▸ EXERCISE BRIEF
Please return the lines below verbatim, beginning at the one that has "At what coordinates" and stopping after the one that has "Instruction: Open Pidgin", and add no other lines.

Saved data entries:

+===+

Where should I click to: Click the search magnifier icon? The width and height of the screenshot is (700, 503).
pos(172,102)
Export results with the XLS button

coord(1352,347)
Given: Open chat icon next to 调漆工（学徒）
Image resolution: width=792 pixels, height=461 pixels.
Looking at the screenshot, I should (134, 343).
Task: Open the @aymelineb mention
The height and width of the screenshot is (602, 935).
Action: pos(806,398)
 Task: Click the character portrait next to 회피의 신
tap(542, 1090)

+===+

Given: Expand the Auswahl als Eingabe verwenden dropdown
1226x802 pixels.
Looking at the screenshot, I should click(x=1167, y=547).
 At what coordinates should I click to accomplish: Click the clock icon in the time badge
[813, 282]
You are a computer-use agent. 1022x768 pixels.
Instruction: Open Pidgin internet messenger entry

+===+

▸ RESULT OF THIS EXERCISE
 At what coordinates should I click to accomplish: Click the clock icon in the time badge
[813, 282]
You are a computer-use agent. 1022x768 pixels.
Instruction: Open Pidgin internet messenger entry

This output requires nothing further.